PROVIDED TEXT
Eric,
Just to test my understanding –
If I have a simple circuit – a 2N2222 switching the current for a RED LED (SAY)
A red LED requires a voltage of at least 1.6V, and I want to minimise the current through the LED to 15 mA then –
12-1.6 = 10.4 V
Ideally you should also subtract the Vce sat voltage , say 0.2V for you example.
12-[1.6+0.2]
10.4V / 0.015 A = 693 ohms ( this is the resistor leading into the collector)
A 680R would be the nearest preferred value.
So for the transistor base current to saturate for the load it needs to be at least a tenth of the load current?
Its usually assumed that the transistor gain is 10 when the transistor is in Vce saturation.
One tenth of the load current is 0.015/10 = 0.0015A
The transistor needs a voltage of at least 0.7 volt to overcome the bias of the transistor.
This means my base needs 0.7v & 0.0015A to enable saturation for the desired load.
You would not normally tackle the problem this way.
The supply is again 12v, so the resistor between the 12V supply and the base will be
12V – 0.7V = 11.3V
This is the method in common use.
11.3V/0.0015A = 7553 ohms.
Would this work??
Yes, I would use a 6800R , preferred value
Regards
Mark

JOB
Copy out the entire forum thread on sizing resistors for a transistor-switched LED, word for word.

Screen grounding records
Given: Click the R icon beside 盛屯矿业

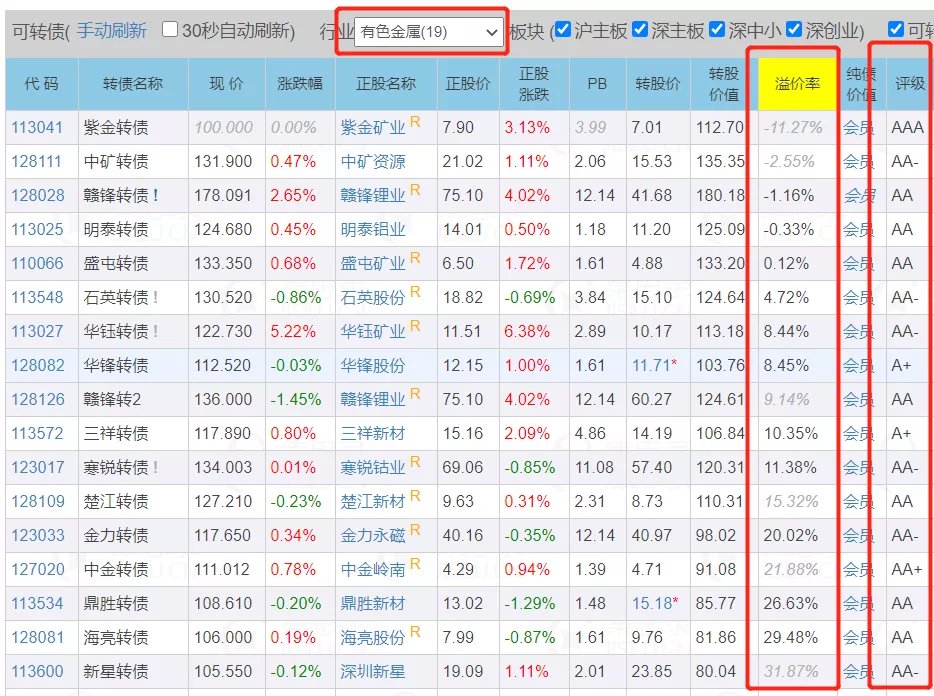Looking at the screenshot, I should point(413,260).
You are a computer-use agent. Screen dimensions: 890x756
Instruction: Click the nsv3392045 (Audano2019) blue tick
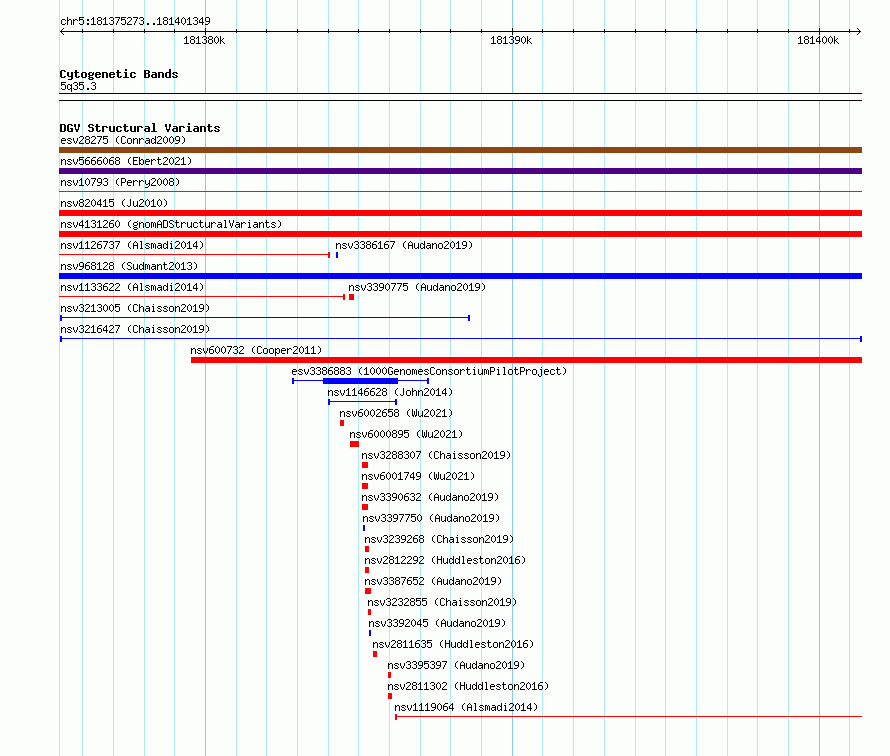point(370,633)
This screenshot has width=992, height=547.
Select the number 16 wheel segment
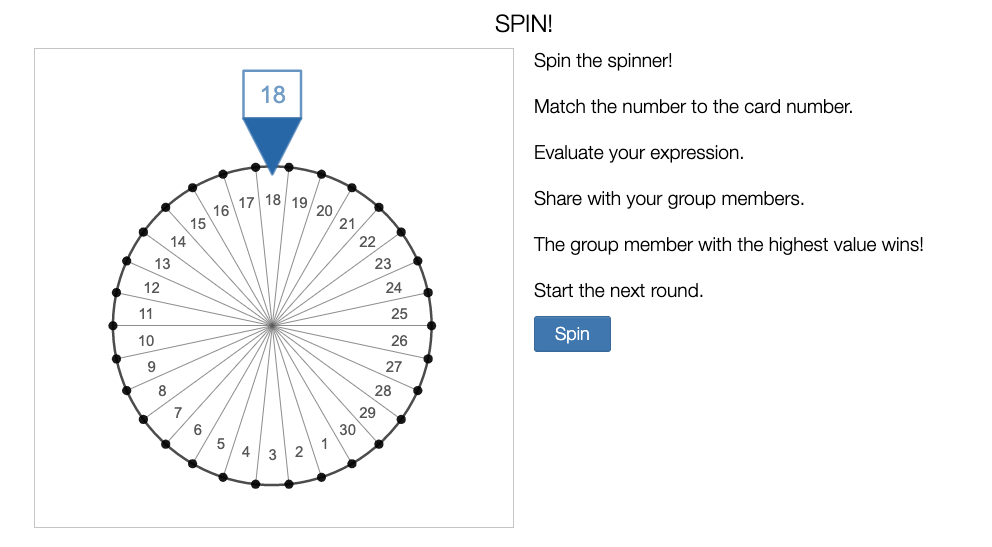[x=221, y=211]
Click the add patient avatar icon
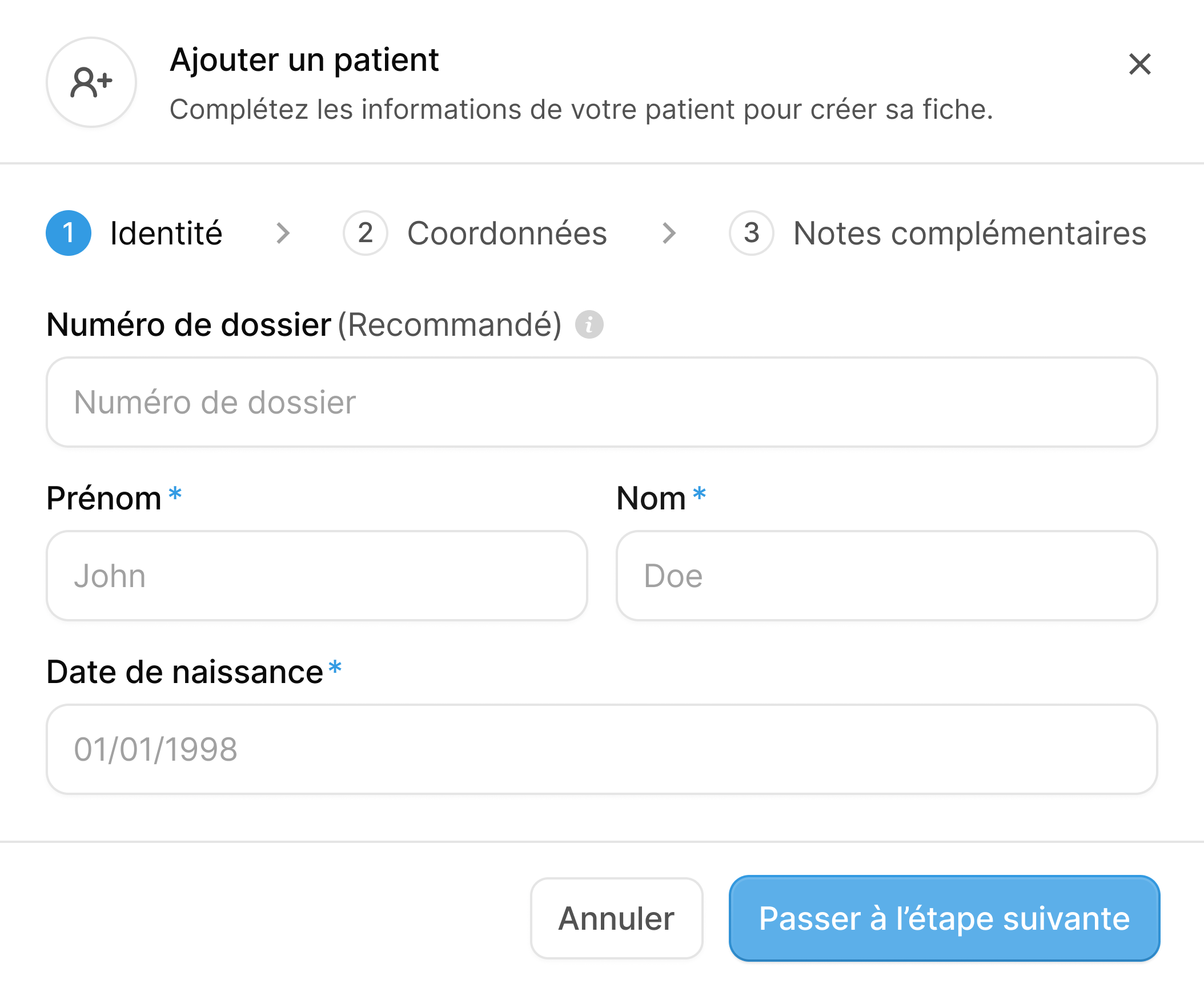1204x996 pixels. 91,83
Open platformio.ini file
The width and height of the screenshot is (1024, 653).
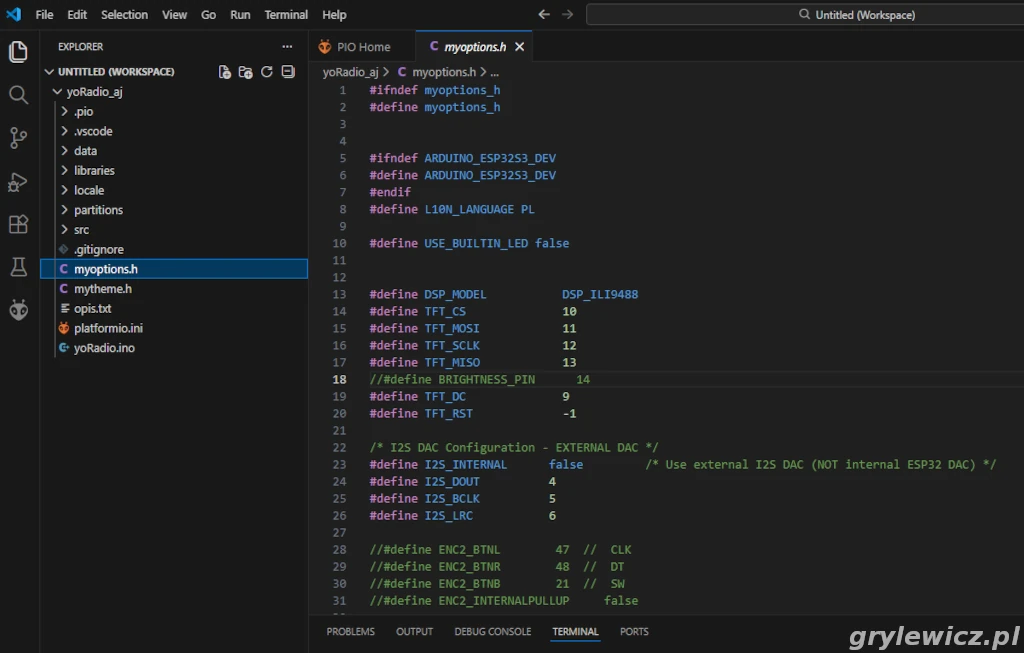click(108, 328)
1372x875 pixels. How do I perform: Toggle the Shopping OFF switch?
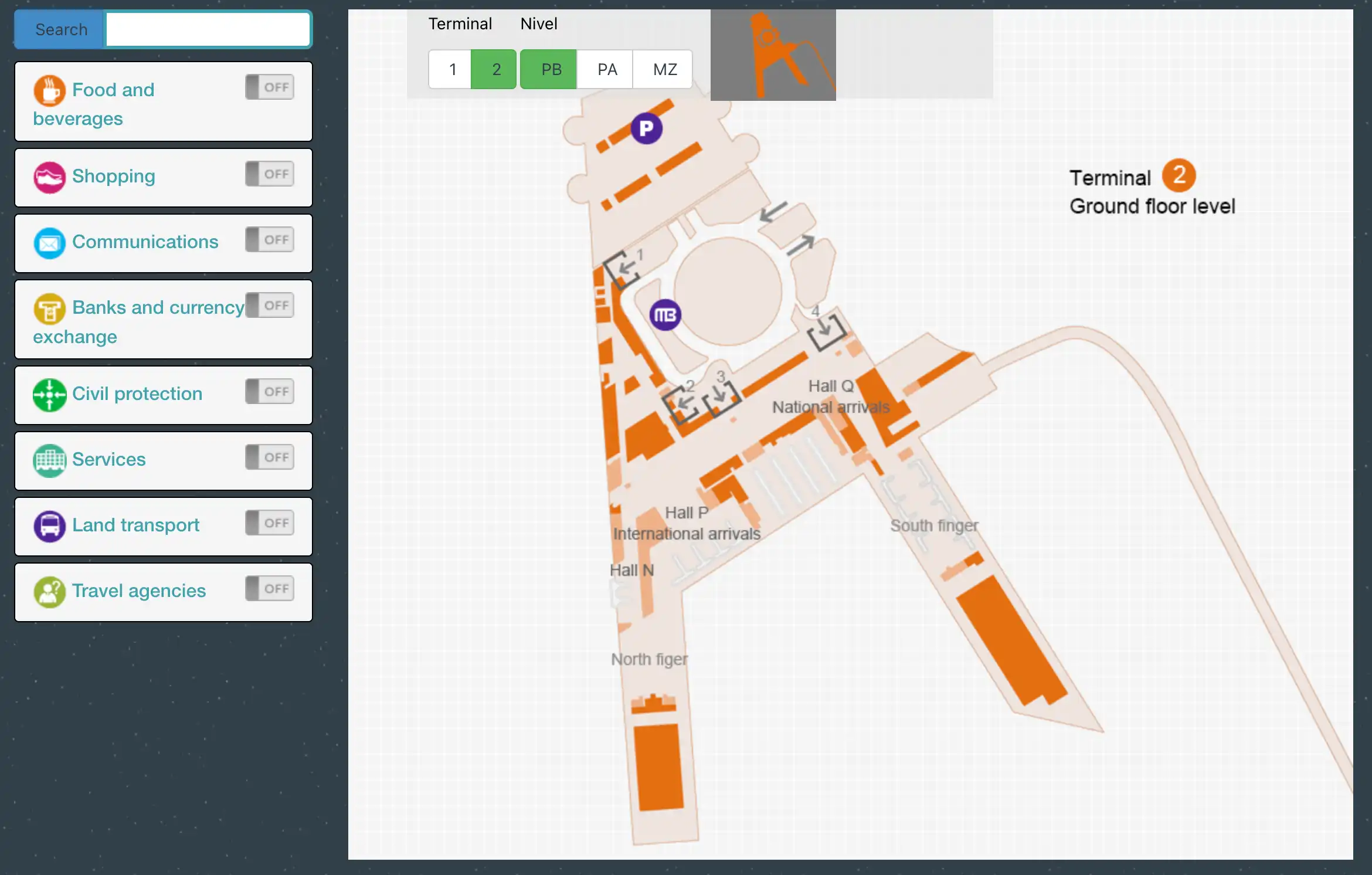click(x=269, y=173)
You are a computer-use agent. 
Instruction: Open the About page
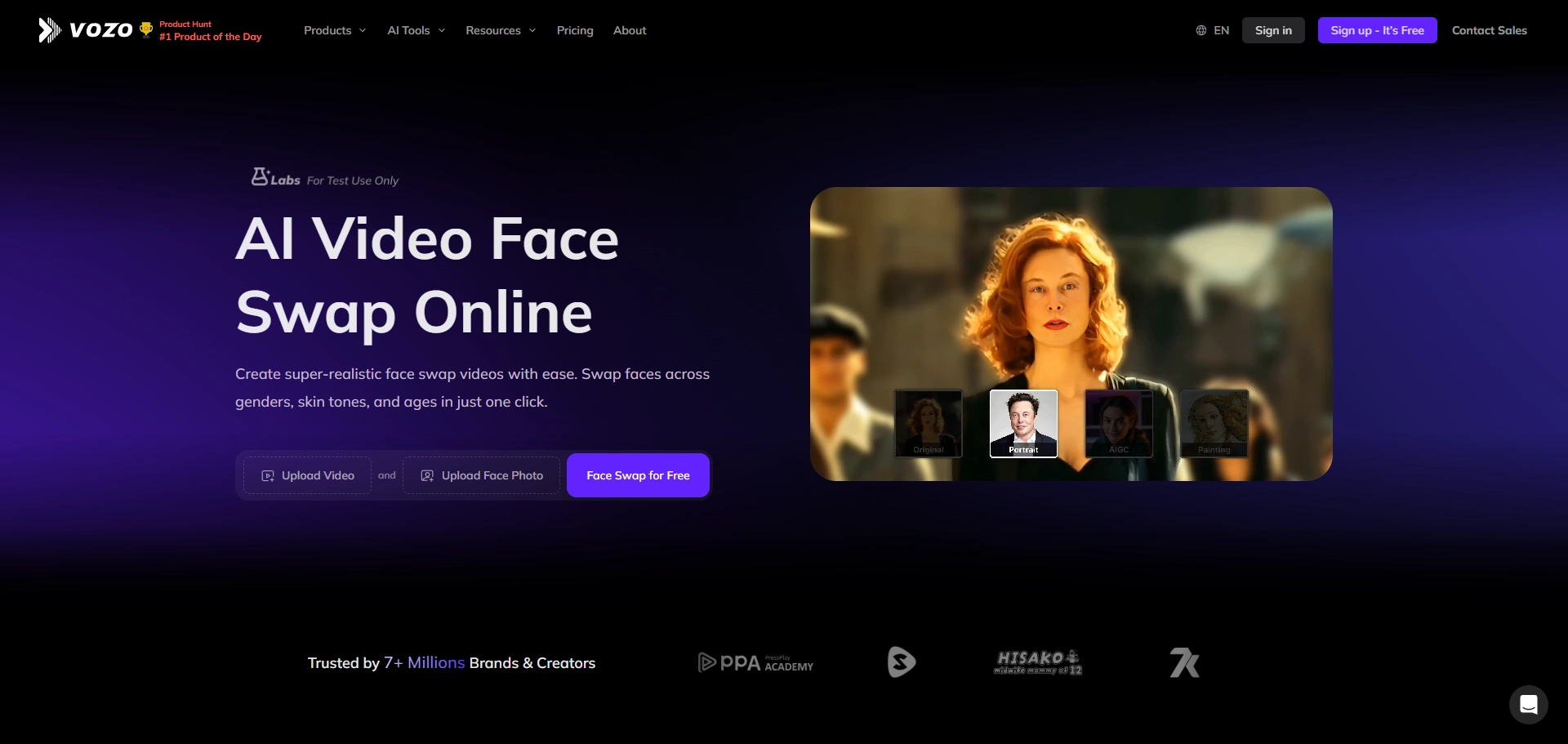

SOLUTION BELOW
Eric,
Just to test my understanding –
If I have a simple circuit – a 2N2222 switching the current for a RED LED (SAY)
A red LED requires a voltage of at least 1.6V, and I want to minimise the current through the LED to 15 mA then –
12-1.6 = 10.4 V
Ideally you should also subtract the Vce sat voltage , say 0.2V for you example.
12-[1.6+0.2]
10.4V / 0.015 A = 693 ohms ( this is the resistor leading into the collector)
A 680R would be the nearest preferred value.
So for the transistor base current to saturate for the load it needs to be at least a tenth of the load current?
Its usually assumed that the transistor gain is 10 when the transistor is in Vce saturation.
One tenth of the load current is 0.015/10 = 0.0015A
The transistor needs a voltage of at least 0.7 volt to overcome the bias of the transistor.
This means my base needs 0.7v & 0.0015A to enable saturation for the desired load.
You would not normally tackle the problem this way.
The supply is again 12v, so the resistor between the 12V supply and the base will be
12V – 0.7V = 11.3V
This is the method in common use.
11.3V/0.0015A = 7553 ohms.
Would this work??
Yes, I would use a 6800R , preferred value
Regards
Mark